Van Drew, Andrzejczak announce members of 1st District Economic Development team : News Room : The Van Drew Team for Change : Jeff Van Drew, Bob Andrzejczak and Bruce Land
Van Drew, Andrzejczak announce members of 1st District Economic Development team
MILLVILLE — Sen. Jeff Van Drew and Assemblyman Bob Andrzejczak announced Thursday the members of a newly created task force designed to improve economic conditions in the 1st Legislative District.
The 25-member bipartisan group is composed of freeholders, presidents of local community colleges, economic development experts and state officials. The team will study for two years and at the end, recommend ways to improve one of the most economically depressed areas in the state.
Van Drew will serve as chair of the panel and Andrzejczak will serve as vice chair.
“We owe it to our children and our grandchildren,” Van Drew said at his Millville office. “We have had a culture of unemployment that has existed for generations. We are doing this because in many ways things are not getting better — in some ways it has gotten worse.”
As of April 2014, Cumberland County faces a 10 percent unemployment rate, according to the U.S. Bureau of Labor Statistics. Though this is a 5 percent decrease from 2013, joblessness in the county remains substantially higher than the state overall. Cape May and Atlantic counties — with about 11 and 10 percent unemployment rates, respectively — face equally daunting tasks.
“We will be tackling the issue how to grow and what industries we can bring,” Andrzejczak said.
Van Drew said teaming colleges and industries together, similar to the measure taken by the Cumberland County freeholder board and its proposed new technical school at the county college campus, is a great idea.
And, he noted, with Atlantic City’s steadily declining gaming industry, with the recent closures of major casinos — improving the city’s image as a vacation destination remains a primary focus.
Some of the local Cumberland County officials include: Freeholder Director Joe Derella; Millville Vice Mayor Jim Quinn; Thomas Isekenegbe, president of Cumberland County College; Chuck Wyble, president of the Greater Millville Chamber of Commerce; and Vineland City Council President Anthony Fanucci.
The task force was approved by the Senate in May.
Van Drew said the team will identify improvements to policies, regulations, incentives to industries and general methods to help grow businesses in the 1st District.
The group will host a minimum of two meetings in both Cape May and Cumberland counties and a report will be submitted by the task force 24 months after the date it organizes. The first meeting is scheduled for Sept. 9. A location has not yet been determined.
One industry the team will seek to improve its aquaculture, which Van Drew said has lagged over the past decade.
“New Jersey’s aquaculture industry has stayed quite stagnant, where Virginia and Maryland have grown hundreds of percents — their aquaculture has exploded.”
Van Drew said this is mainly due to regulatory red tape at the state level.
“ … There are 11 different departments in the DEP (Department of Environmental Protection) that deal with aquaculture, and (none) agree with each other,” Van Drew said. “They don’t agree with the direction we should take in the future. How can we expect any business person to know what to do, how to start, when the regulatory mechanism works in that way.”

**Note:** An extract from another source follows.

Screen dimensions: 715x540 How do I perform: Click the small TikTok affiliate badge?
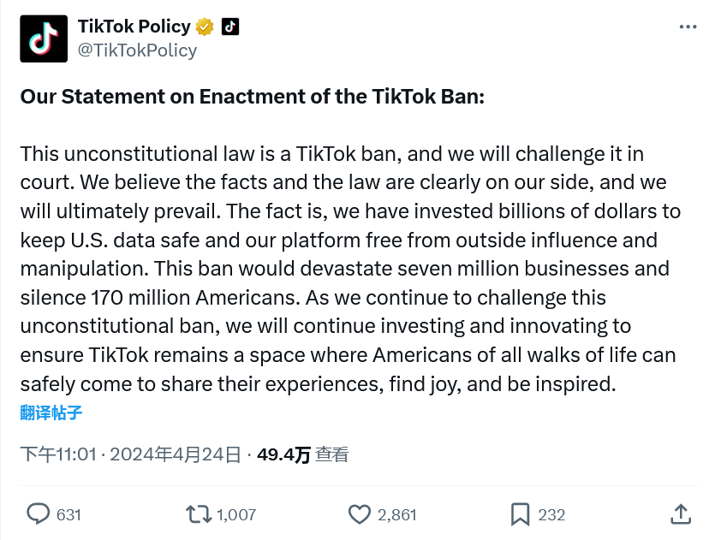[x=230, y=27]
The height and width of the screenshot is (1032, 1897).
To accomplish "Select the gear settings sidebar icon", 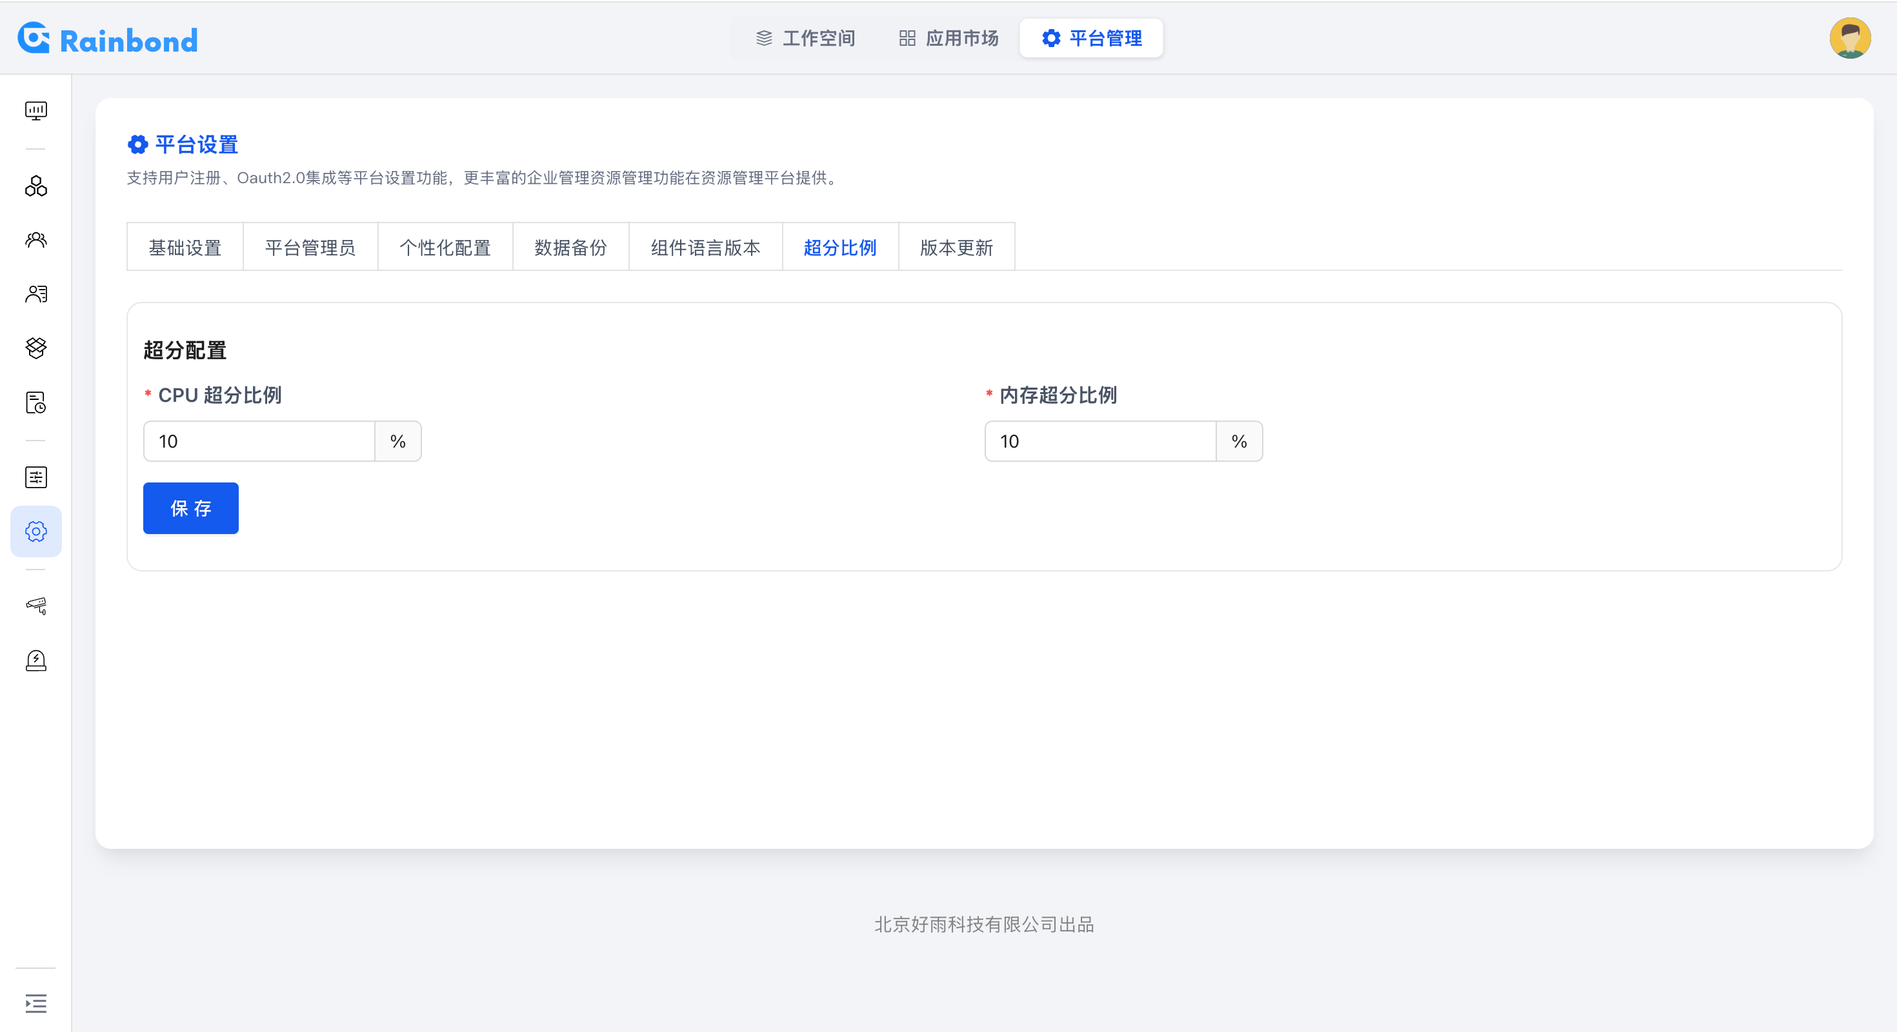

He charges state bureaucracy as the reason his proposal to build a natural gas pipeline from the Millville area through the Pinelands to Beesley’s Point in Cape May County was stalled, as well as losing a company interested in coming to Millville’s industrial park.
Though the task force won’t issue its report for about two years, Andrzejczak said measures the team come up can still be implemented in the mean time.
“If we come up with something before then, we will be able to jump on that and make the changes in the mean time,” he said.
Adding, “At the end of the study, the task force will be bringing everything together to show to the state what we need in South Jersey to give us more opportunity down here.”